Evidence for functional heterogeneity among the catalytic sites of the bovine heart mitochondrial F1-ATPase.

Abstract

The characteristics of ATP hydrolysis at a single catalytic site of the bovine heart F1-ATPase (MF1) as originally described by Grubmeyer et al. (Grubmeyer, C., Cross, R.L., and Penefsky, H.S. (1982) J. Biol. Chem. 257, 12092-12100) were compared with those of various chemically modified preparations of MF1 in which the steady state activity was severely attenuated. Although it was not necessary to age our preparations of native MF1 in the presence of 2 mM Pi to observe the same characteristics of single site catalysis, such aging did shift the equilibrium of bound substrate and bound products at the single catalytic site in favor of ATP. After loading a single catalytic site on the enzyme with substoichiometric [alpha,gamma-32P]ATP, the addition of 5-20 microM ATP or ADP was effective in promoting both the hydrolysis of bound [alpha,gamma-32P]ATP and release of radioactive products.
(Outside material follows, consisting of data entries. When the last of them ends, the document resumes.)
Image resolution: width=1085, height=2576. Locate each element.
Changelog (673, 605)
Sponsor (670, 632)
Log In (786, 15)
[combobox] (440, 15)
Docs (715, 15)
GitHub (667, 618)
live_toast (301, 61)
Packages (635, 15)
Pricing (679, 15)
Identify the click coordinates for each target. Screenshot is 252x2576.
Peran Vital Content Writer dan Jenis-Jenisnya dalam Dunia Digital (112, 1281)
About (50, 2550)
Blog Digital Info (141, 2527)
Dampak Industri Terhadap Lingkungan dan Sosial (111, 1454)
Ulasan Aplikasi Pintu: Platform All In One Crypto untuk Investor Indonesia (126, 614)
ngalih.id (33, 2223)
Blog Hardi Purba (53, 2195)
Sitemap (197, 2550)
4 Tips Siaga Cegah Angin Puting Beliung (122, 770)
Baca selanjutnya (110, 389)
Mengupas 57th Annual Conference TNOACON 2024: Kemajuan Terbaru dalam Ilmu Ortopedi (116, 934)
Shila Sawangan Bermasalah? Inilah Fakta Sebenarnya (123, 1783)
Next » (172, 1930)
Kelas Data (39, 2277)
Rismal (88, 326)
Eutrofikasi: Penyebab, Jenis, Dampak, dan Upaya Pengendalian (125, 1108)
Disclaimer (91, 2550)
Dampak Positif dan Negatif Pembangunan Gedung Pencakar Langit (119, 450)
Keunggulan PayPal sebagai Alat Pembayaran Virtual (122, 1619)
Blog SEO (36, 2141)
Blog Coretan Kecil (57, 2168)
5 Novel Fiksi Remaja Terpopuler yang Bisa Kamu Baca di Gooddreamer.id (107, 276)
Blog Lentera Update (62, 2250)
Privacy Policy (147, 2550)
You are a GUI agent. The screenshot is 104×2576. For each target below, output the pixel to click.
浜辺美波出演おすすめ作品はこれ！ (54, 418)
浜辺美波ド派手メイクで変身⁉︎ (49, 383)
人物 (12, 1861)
Under these conditions, the 5-20 microM ATP added as promoter was hydrolyzed at a rate commensurate with the turnover rate of the enzyme, whereas the promoted hydrolysis of the [alpha,gamma-32P]ATP, preloaded at a single catalytic site, was considerably slower. Therefore, the high affinity, single catalytic site loaded first does not directly contribute to steady state ATP hydrolysis. That the single, high affinity catalytic site is not a "normal" catalytic site is supported by the properties of enzyme modified by 5'-p-fluorosulfonylbenzoyladenosine which exhibits only slightly altered characteristics of single site catalysis and promoted single site catalysis, despite exhibiting severely attenuated steady state turnover. Other modified forms of the enzyme in which the steady state activity was severely attenuated by derivatization with 5'-p-fluorosulfonylbenzoylinosine, 7-chloro-4-nitrobenzofurazan, or 1,5-difluoro-2,4-dinitrobenzene also bound substoichiometric ATP at a single catalytic site. However, the characteristics of single site hydrolysis by these modified forms of the enzyme differed considerably from those of native MF1.